▸ TEXTO DADO
===

Rose Marie Bentley viveu a maior parte de sua vida em uma cidade rural do Oregon, EUA, onde ela e seu marido possuíam e administravam uma loja de alimentos local. Em sua pequena cidade, ela cantava no coro, ensinava na Escola Dominical e adorava cuidar do jardim. Do lado de fora, sua vida parecia normal – isto é, até sua morte recente.
Bentley tinha um segredo extraordinário que era desconhecido para ela e sua família por quase um século.
Depois de doar seu corpo para a Oregon Health & Science University, estudantes de medicina logo descobriram que a mulher de 99 anos viveu sua vida inteira sem saber que ela tinha uma condição chamada situs inversus com levocardia- uma anormalidade médica rara em que seu fígado, estômago e outros órgãos abdominais foram transpostos da direita para a esquerda, mas o coração permanecia no lado esquerdo do peito. Literalmente, seus órgãos internos (menos o coração) espelhavam os de um ser humano normal.
“Eu sabia que algo estava acontecendo, mas levou um tempo para descobrir como ela foi montada”, disse a instrutora de anatomia Cam Walker em um comunicado.
A condição extremamente rara ocorre apenas uma vez em cerca de 22.000 nascidos vivos, ou menos de 0,0045% da população. Walker estima que apenas um em cada 50 milhões nascidos com essa condição específica consegue chegar à fase adulta, pois a condição traz vários riscos de vida, como defeitos cardíacos congênitos. No entanto, alguns como Bentley podem não ter preocupações de saúde associadas se a simetria do órgão é normal e a condição é isolada. A literatura médica relata apenas dois outros sobreviventes conhecidos de levocardia isolada e situs inversus que viveram até os 70 anos, que até então eram considerados os mais velhos.

===

▸ DADOS DO EXERCÍCIO
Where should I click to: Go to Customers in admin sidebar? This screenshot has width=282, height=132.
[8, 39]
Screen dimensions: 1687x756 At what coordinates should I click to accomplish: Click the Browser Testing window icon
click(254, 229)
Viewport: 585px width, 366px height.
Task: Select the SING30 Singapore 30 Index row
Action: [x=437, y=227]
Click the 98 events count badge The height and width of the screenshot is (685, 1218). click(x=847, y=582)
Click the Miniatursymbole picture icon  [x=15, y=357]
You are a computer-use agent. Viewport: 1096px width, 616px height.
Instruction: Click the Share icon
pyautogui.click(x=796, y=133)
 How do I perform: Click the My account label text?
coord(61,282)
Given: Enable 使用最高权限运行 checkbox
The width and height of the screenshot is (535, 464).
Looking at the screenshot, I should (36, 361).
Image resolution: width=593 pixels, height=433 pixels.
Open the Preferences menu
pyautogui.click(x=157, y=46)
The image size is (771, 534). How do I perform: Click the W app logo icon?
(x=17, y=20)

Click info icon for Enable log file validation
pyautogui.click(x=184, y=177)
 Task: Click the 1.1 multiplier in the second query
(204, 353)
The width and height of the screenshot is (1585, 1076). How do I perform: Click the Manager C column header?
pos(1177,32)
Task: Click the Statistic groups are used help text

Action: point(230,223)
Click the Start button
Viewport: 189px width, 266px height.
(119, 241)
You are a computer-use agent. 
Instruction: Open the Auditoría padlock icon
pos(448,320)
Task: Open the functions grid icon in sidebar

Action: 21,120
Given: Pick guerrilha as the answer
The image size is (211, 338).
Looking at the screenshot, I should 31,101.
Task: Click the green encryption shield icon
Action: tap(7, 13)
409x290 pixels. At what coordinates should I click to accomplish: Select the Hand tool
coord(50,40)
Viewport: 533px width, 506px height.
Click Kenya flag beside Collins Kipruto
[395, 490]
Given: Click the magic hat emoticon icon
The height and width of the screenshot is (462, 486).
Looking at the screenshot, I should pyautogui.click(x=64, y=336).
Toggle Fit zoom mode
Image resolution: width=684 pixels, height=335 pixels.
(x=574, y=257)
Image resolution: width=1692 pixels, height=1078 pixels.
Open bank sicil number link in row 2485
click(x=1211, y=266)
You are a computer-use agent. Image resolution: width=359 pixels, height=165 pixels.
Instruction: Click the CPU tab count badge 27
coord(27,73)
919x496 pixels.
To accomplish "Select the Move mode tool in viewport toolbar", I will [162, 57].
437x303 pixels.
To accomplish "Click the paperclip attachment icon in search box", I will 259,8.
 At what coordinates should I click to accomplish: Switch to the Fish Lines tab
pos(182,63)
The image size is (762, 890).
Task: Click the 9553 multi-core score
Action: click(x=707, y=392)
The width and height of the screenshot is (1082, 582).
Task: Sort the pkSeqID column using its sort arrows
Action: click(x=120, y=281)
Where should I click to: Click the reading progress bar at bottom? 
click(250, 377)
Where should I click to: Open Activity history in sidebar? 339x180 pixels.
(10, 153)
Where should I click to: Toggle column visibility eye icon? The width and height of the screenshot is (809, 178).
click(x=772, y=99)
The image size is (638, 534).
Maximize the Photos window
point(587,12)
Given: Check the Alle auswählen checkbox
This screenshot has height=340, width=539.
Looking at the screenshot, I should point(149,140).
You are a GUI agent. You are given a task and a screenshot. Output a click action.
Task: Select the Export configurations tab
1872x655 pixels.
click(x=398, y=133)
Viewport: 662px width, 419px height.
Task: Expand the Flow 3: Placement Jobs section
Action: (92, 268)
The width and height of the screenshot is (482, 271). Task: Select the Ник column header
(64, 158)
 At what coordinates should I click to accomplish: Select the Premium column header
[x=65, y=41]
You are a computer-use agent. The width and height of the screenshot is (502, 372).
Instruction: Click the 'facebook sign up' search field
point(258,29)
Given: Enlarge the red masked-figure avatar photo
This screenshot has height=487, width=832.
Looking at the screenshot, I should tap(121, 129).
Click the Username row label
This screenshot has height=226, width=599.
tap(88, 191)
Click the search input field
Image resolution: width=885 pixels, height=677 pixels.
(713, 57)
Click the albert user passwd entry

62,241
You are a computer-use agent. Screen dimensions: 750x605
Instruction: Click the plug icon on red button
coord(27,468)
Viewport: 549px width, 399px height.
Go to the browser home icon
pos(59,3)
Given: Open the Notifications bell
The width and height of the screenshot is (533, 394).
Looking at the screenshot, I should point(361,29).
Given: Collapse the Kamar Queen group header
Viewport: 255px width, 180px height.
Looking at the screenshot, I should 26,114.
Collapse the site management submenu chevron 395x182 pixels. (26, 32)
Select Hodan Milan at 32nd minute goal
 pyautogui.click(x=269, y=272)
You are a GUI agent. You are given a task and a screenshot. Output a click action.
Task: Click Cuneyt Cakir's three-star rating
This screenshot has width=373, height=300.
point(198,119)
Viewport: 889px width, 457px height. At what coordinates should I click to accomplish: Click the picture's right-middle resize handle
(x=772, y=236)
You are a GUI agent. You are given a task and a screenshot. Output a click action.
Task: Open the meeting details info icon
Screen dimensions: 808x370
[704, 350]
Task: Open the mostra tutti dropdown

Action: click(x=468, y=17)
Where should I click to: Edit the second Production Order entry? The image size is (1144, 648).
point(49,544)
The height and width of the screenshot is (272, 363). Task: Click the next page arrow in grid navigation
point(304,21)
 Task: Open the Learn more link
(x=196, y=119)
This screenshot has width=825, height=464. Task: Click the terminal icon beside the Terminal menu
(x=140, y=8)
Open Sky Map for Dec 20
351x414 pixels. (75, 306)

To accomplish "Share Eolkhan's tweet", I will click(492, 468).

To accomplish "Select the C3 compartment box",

===

▸ EXERCÍCIOS
(1) Segundo o texto sobre Rose Marie Bentley, por que tão poucas pessoas nascidas com essa condição chegam à fase adulta?
(2) Prossiga o texto sobre Rose Marie Bentley a partir do ponto em que ele termina.

▸ RESPOSTAS DO EXERCÍCIO
(1) Porque a condição traz vários riscos de vida, como defeitos cardíacos congênitos. Por isso, Walker estima que apenas um em cada 50 milhões de nascidos com ela chega à fase adulta.

(2)
Bentley também tinha uma anormalidade chamada hérnia de hiato, que é quando a parte superior do estômago se projeta através do diafragma. Além disso, a veia cava superior era anormalmente longa. Em vez de coletar sangue desoxigenado da cabeça, pescoço e membros superiores, a veia cava superior de Bentley também coletava sangue desoxigenado de sua parede torácica e da cavidade abdominal. Suas três veias do fígado também tinham uma função única, drenando diretamente para o átrio direito do coração, em vez de passar primeiro pela veia cava inferior.

Apesar de todas essas anormalidades, a família de Bentley diz que a mulher não tinha outras condições crônicas, com exceção de artrite. Ela teve três órgãos removidos, incluindo seu apêndice, que o cirurgião operacional observou como tendo uma localização anormal.
Os filhos de Bentley não tinham conhecimento da sua composição corporal única e acreditam que ela também não.
“Minha mãe acharia isso muito legal”, disse Louise Allee, filha de Bentley, acrescentando que sua mãe teria amado toda a atenção que seu corpo único está ganhando. “Ela provavelmente traria um grande sorriso no rosto sabendo que era diferente, mas conseguiu sobreviver”.

A equipe apresentou suas descobertas no fim de semana no encontro deste ano da Associação Americana de Anatomistas na reunião da Experimental Biology.